**What you have to do**
Which lines of the data contain the string "screenshot"? Copy every one of them.

**Source data**
+ + + +
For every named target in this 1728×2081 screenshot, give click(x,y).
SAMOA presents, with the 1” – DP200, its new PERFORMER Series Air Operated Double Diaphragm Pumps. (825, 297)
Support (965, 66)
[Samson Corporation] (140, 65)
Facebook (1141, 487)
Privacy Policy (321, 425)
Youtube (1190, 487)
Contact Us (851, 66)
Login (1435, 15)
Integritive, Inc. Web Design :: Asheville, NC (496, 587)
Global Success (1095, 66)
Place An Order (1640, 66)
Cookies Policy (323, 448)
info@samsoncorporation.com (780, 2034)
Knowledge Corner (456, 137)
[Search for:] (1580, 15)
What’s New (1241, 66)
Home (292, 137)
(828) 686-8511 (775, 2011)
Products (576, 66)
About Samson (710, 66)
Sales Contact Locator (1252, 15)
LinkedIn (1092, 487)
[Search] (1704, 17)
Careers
+ + + +
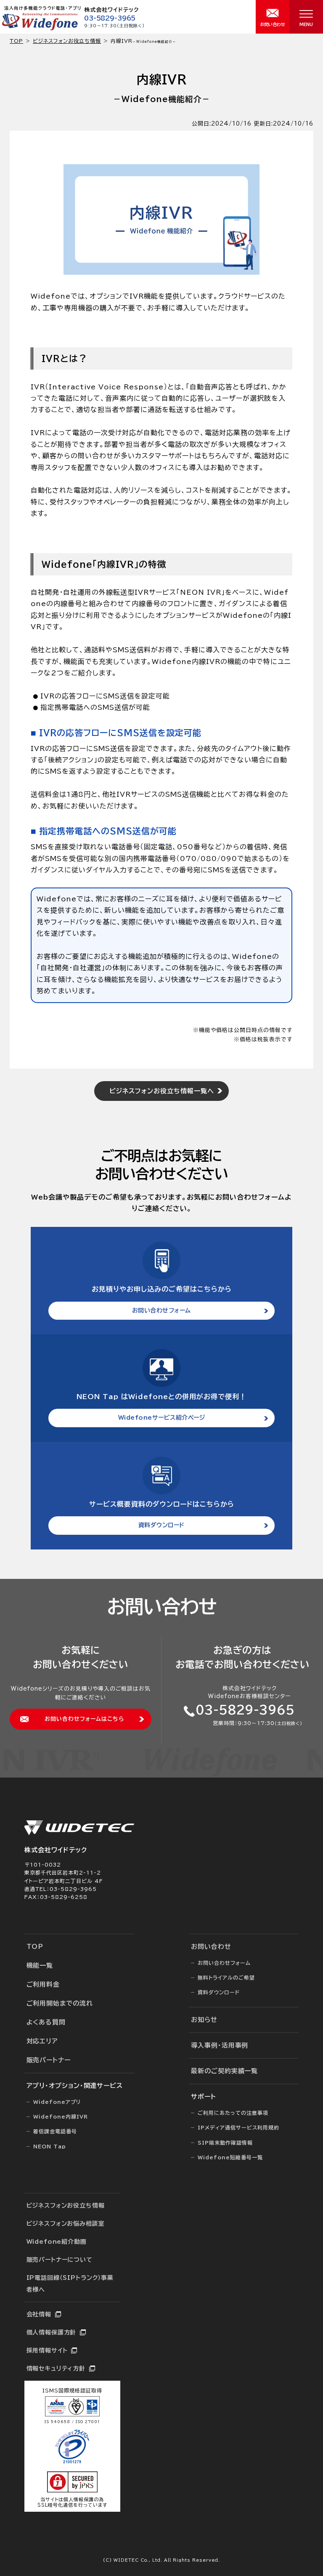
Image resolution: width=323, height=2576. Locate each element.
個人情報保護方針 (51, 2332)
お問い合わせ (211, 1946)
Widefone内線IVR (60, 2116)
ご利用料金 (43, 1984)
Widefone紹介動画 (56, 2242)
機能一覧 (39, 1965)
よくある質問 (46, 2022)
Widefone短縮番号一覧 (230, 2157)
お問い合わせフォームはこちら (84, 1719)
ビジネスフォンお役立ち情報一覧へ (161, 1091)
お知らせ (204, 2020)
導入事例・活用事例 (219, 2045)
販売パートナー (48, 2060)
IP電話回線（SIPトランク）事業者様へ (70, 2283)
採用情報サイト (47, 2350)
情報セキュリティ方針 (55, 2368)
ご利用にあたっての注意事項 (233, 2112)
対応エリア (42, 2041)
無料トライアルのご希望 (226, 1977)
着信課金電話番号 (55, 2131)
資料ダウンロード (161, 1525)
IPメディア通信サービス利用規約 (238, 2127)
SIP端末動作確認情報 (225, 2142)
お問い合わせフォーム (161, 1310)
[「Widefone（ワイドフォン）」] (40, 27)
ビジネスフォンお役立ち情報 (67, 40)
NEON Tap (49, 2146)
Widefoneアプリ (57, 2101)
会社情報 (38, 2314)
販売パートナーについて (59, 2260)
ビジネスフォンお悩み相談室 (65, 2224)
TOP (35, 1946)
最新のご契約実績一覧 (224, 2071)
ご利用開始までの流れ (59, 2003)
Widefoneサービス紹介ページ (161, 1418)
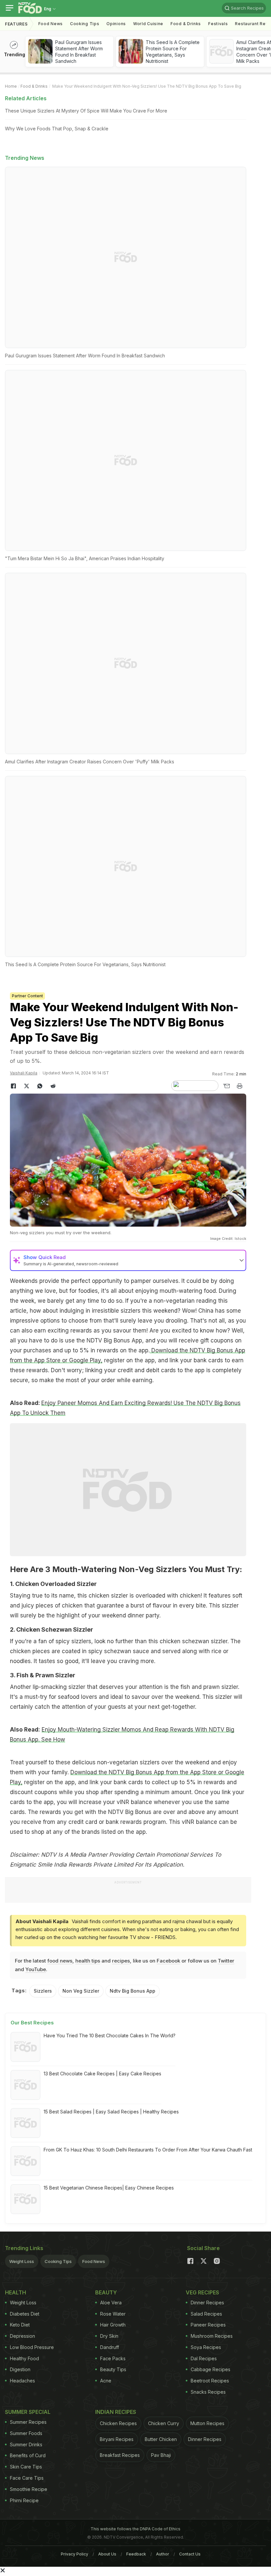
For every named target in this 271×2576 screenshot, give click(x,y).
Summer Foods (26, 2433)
+ + + +
**The answer**
For every named target in this 1728×2081 screenshot, give click(x,y).
For every named target in this 271×2576 screenshot, give click(x,y).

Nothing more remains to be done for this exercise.